Cd. de México (02 febrero 2025).- No hay día que no se cumpla: Llegó el 1 de febrero. La reciente imposición de aranceles del 25% por parte del presidente Donald Trump a los productos provenientes de México y Canadá es una medida que, lejos de beneficiar a alguna de las partes, representa un retroceso en la integración económica y un síntoma claro del fracaso en la negociación del gobierno mexicano, culpado por la Casa Blanca de vínculos con el crimen organizado.
En primer lugar, estos aranceles incrementan los costos de importación para las empresas estadounidenses que dependen de insumos y productos fabricados en México y Canadá.
Esto se traduce en mayores costos de producción y, en última instancia, en precios más altos para los consumidores finales en Estados Unidos. Además, la competitividad de las exportaciones mexicanas y canadienses se ve seriamente afectada, lo que podría llevar a una desaceleración económica en estos países y a la reubicación de inversiones hacia otras regiones con menores barreras comerciales.
Lo que vendrá en los meses siguientes es todavía más complejo, tal como lo advirtió Trudeau a los canadienses. Va más allá de un incremento de precios y la crisis global que tiene a México en el ojo del huracán.

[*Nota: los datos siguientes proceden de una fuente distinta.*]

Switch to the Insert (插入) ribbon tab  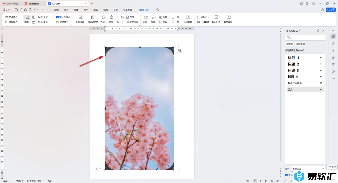[x=66, y=10]
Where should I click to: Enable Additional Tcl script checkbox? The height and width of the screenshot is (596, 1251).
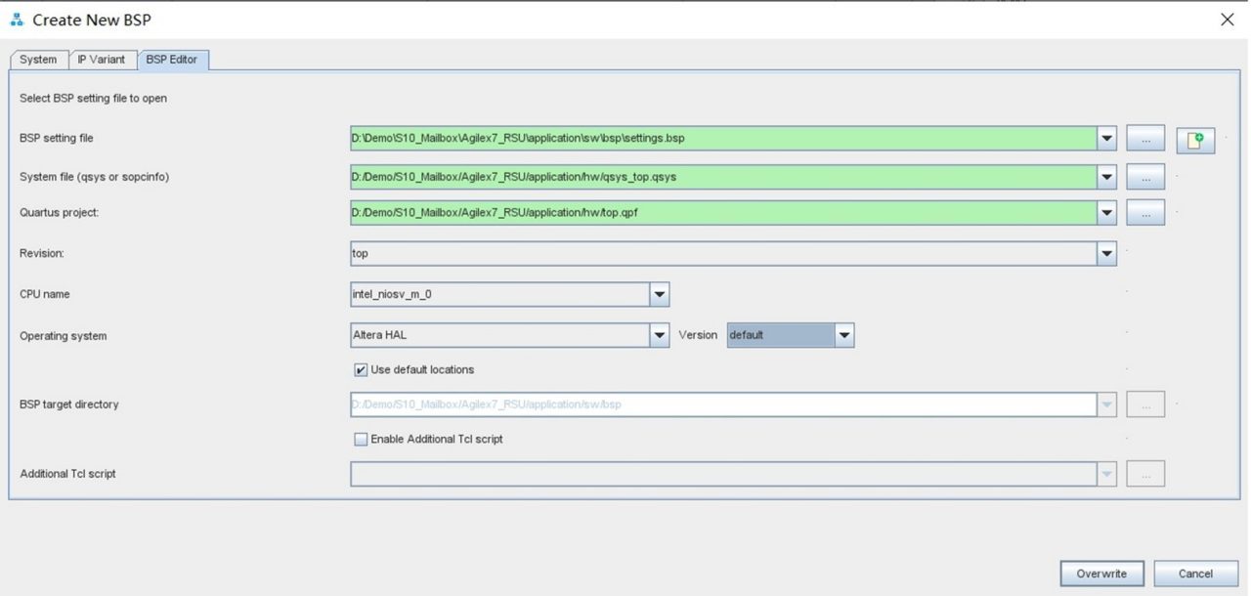(361, 440)
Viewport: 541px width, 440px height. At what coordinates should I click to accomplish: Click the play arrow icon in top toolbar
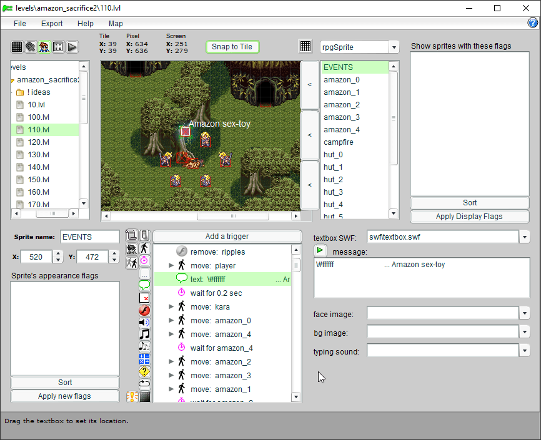(72, 47)
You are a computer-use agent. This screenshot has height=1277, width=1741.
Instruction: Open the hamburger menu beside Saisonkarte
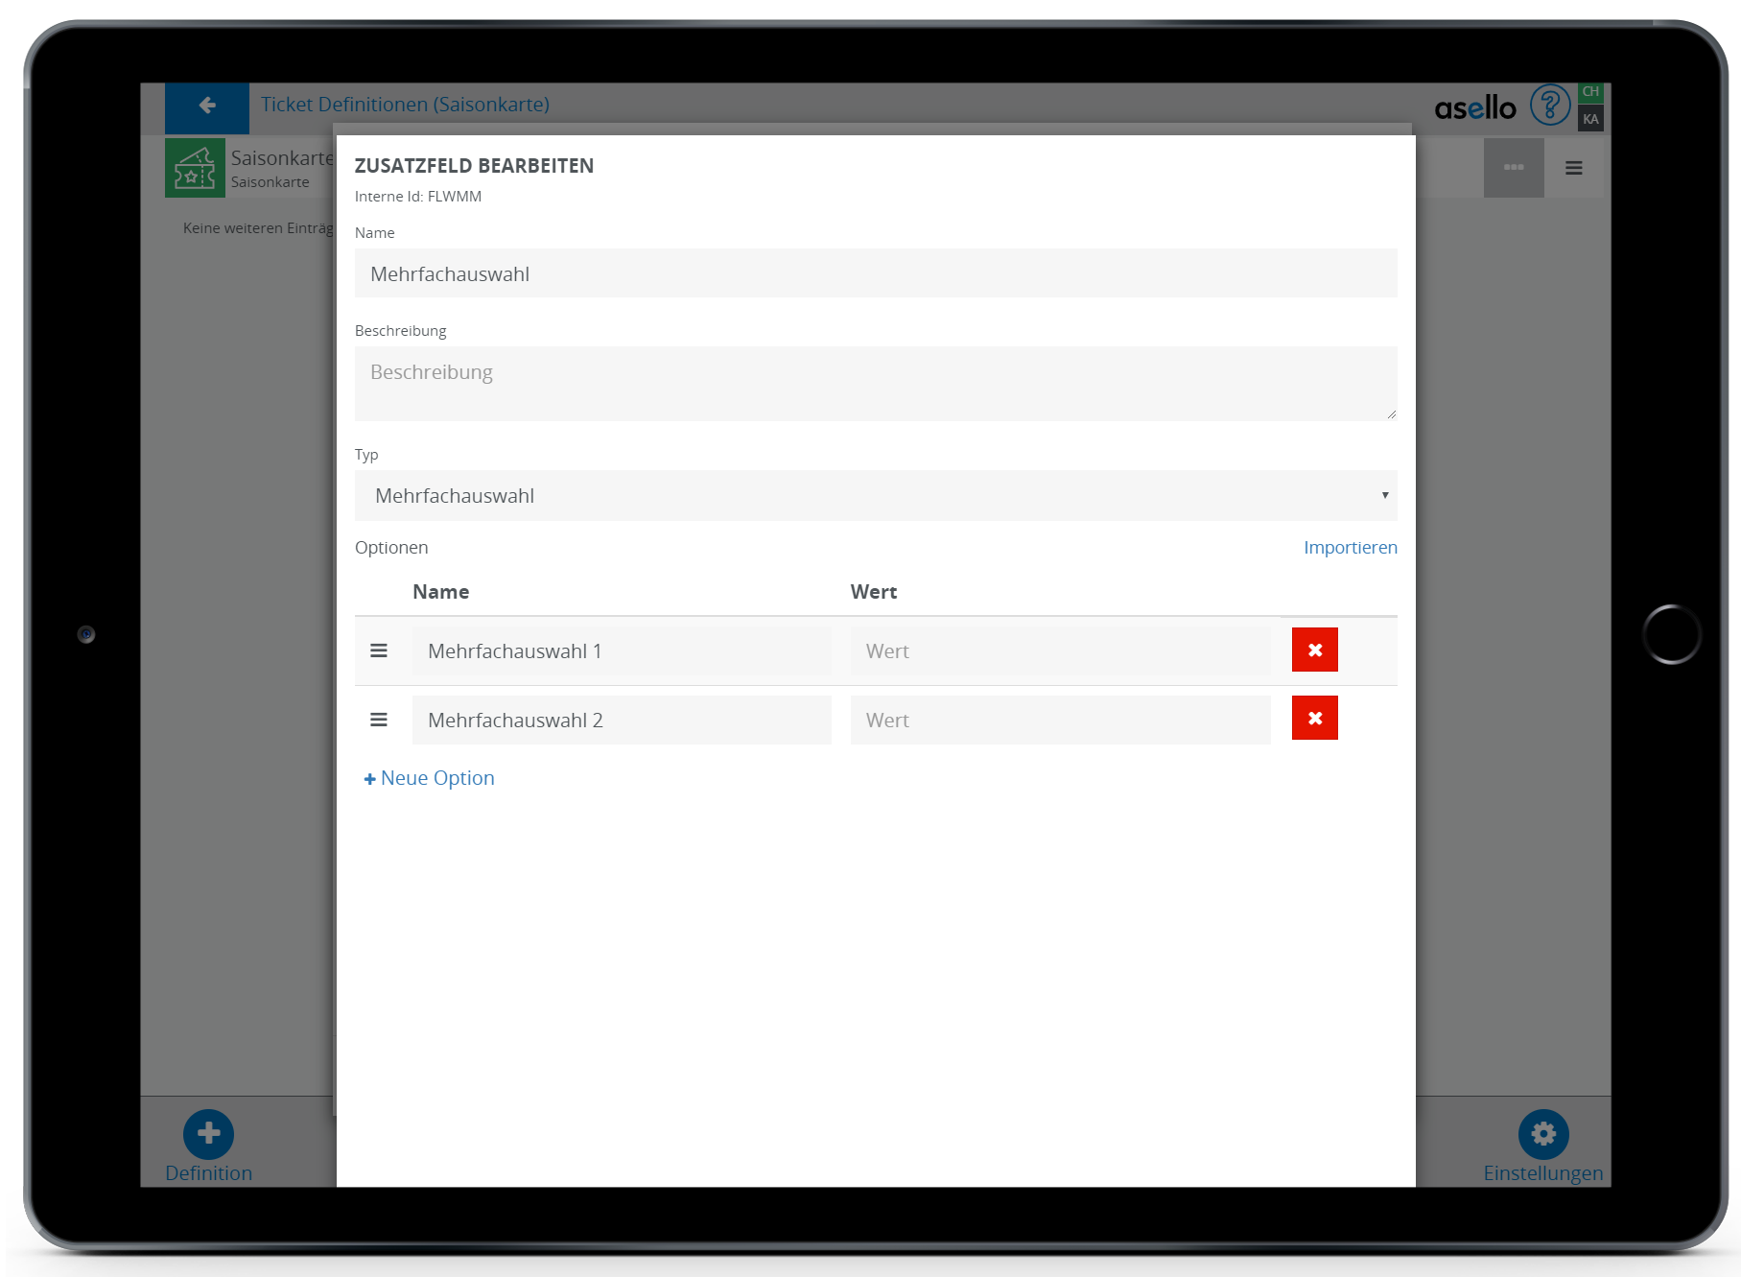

Para Standard and Poor’s, se pone en riesgo la viabilidad del Tratado entre México, Estados Unidos y Canadá (T-MEC), cuyo propósito es precisamente facilitar el comercio y la inversión entre estas naciones. Al imponer barreras comerciales, se socavan los principios de cooperación trilateral y se genera incertidumbre en los mercados financieros, afectando el tipo de cambio, el flujo de inversiones y la confianza de las empresas en la región.
La crisis arancelaria estará afectando sectores clave de la economía estadounidense, como la agricultura y la manufactura, que dependen en gran medida de sus exportaciones a estos países. En lugar de resolver problemas como la inseguridad, la migración o el tráfico de sustancias ilícitas, estas medidas solo agravan las tensiones y dificultan la búsqueda de soluciones constructivas.

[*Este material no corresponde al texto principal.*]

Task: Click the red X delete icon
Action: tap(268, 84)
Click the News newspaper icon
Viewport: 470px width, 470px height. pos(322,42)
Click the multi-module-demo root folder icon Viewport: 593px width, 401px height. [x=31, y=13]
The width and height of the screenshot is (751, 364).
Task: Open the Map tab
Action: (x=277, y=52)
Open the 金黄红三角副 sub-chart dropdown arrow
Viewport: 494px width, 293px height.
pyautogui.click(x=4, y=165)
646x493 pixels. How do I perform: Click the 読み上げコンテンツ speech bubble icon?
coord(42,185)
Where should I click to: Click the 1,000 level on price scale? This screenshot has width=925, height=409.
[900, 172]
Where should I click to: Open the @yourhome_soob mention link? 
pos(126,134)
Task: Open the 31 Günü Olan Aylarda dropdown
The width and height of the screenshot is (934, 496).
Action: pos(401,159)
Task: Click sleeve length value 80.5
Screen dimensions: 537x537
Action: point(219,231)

En una negociación atípica, el gobierno mexicano tomó determinaciones encaminadas a proteger a los cárteles de la droga antes que a los mexicanos. Morena entregó la economía de los mexicanos para no entregar a los narcotraficantes, priorizando intereses oscuros sobre el bienestar de la población.
En el comunicado de la Casa Blanca se establece que, de reconocer al narcotráfico como organizaciones terroristas, la medida arancelaria se cancelaría. Sin embargo, Claudia Sheinbaum ha externado que no dará marcha atrás y seguirá en el facto, protegiendo a los criminales.
Es momento de rescatar el México republicano de instituciones fuertes y cooperación internacional. Solo a través de la unidad y el fortalecimiento de nuestras instituciones podremos enfrentar los retos del futuro y asegurar un desarrollo sostenible y equitativo para todos los mexicanos.
Daniel Echeverría Alemán
Mexicano y republicano.
*Nota de editor 1-. Daniel Echeverria es Especialista en Administración Pública y Economía, en el sector público, privado y la academia. Ha participado en proyectos relativos a Políticas Públicas de Drogas con perspectiva de sostenibilidad y viabilidad económica y además es exasesor legislativo.